From “adjusters” to “adjusted”

Friday, July 15, 2011

For decades the world’s most prosperous countries replaced aid with loans granted in draconian conditions, known as “structural adjustments”.

In effect, to receive those loans the recipient countries had to fulfill three requisites: privatization, reduction of staff, and the building of infrastructures (which in these “developing” nations were built by the lending countries).

On several occasions I expressed to UNESCO members States my total disagreement with such demands that benefited the donors more than the borrowers.

The “reduction” in public employees was applied above all to teachers and professors!

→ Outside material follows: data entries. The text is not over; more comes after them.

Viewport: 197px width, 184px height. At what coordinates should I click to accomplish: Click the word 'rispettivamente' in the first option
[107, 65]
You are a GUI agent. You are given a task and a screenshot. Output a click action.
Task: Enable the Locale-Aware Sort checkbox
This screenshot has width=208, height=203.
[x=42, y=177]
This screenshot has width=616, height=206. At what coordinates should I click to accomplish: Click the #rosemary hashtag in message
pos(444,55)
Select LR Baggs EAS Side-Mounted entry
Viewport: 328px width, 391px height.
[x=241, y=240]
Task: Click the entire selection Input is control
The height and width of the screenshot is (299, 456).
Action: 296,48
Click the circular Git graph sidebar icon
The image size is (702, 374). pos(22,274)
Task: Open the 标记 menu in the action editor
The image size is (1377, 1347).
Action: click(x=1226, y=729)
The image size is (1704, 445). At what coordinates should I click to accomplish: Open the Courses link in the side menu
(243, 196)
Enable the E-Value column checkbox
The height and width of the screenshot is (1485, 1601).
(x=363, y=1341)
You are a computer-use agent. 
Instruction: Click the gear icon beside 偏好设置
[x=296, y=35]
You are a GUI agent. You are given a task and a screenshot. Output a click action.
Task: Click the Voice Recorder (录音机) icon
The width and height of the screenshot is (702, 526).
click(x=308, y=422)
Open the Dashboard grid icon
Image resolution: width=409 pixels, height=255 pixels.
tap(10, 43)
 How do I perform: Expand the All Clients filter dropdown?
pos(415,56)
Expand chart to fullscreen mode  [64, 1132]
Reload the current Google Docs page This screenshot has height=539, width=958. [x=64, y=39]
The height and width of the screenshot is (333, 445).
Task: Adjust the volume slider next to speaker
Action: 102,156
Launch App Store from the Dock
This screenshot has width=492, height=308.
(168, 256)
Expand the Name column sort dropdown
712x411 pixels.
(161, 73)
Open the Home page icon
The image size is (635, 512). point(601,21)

In 1969 when I was rector of the University of Granada and Spain was still an “underdeveloped” country, I was requested to receive a significant World Bank loan for vocational training in eastern Andalusia.

Knowing all of the demands that the loan recipients had to meet at the onset of negotiations, and without entering into details, I must say that after two years I decided to expel from my office a numerous delegation from the World Bank that had come for a third time to Granada from Washington to continue to “work on” the different stages in the process. The humiliation to which we were constantly subjected by the Bank’s bureaucracy was totally inadmissible. Given the reasons I expressed, the minister at that time –Mr. José Luis Villar Palasí- supported my decision.

But now the tables have turned and the countries that just a few years ago imposed “adjustments” upon developing countries are now being “adjusted” and must make multiple budget cuts, privatize, and reduce the number and salaries of their public staff…

And if we look closely we can see that the powers behind the structural adjustments are the same ones that are now imposing adjustments on formerly rich countries and are manipulating the rating agencies to their liking.

From “adjusters” to “adjusted”. We have to better learn our lesson quickly. And take action.